Stored dataset items ▸
+-------+
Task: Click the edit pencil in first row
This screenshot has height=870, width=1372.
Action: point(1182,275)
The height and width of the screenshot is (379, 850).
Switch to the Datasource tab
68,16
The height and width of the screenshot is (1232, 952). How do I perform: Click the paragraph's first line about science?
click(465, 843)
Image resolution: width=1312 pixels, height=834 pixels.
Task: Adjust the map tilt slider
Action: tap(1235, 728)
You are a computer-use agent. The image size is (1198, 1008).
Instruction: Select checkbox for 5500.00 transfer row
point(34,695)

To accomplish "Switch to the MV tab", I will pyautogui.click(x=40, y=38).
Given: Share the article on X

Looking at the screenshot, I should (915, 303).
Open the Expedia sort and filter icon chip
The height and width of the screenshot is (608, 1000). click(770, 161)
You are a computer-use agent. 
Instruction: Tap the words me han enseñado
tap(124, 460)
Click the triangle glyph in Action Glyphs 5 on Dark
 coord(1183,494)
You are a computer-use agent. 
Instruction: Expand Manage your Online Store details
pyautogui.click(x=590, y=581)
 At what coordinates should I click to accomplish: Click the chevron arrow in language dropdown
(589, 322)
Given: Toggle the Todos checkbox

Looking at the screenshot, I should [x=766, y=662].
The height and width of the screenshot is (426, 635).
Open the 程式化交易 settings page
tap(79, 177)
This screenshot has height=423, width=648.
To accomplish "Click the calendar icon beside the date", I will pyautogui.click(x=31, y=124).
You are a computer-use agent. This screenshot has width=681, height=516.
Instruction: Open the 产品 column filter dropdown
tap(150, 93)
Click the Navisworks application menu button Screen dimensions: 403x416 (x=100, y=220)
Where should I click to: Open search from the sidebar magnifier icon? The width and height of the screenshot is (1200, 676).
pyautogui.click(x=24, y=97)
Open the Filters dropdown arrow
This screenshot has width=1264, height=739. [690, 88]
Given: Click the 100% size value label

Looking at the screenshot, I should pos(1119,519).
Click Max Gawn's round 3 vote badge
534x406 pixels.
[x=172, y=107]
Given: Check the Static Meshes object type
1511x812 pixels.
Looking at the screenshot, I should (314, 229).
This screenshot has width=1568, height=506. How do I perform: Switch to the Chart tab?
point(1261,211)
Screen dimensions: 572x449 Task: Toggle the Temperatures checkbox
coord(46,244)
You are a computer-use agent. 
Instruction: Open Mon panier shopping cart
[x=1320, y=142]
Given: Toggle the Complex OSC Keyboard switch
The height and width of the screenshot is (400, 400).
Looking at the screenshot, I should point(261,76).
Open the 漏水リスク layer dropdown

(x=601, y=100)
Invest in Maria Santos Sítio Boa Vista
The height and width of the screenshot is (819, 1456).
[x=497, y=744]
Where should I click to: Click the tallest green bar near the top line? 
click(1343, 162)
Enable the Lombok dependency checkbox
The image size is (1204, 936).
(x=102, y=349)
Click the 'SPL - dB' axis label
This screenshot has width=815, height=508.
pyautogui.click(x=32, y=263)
+-------+
Task statement ▸ Whenever a line of the data includes the word "will", show that line in full.

Output of the exercise ▸
To accomplish "Switch to the MV tab", I will pyautogui.click(x=40, y=38).
To accomplish "Click the calendar icon beside the date", I will pyautogui.click(x=31, y=124).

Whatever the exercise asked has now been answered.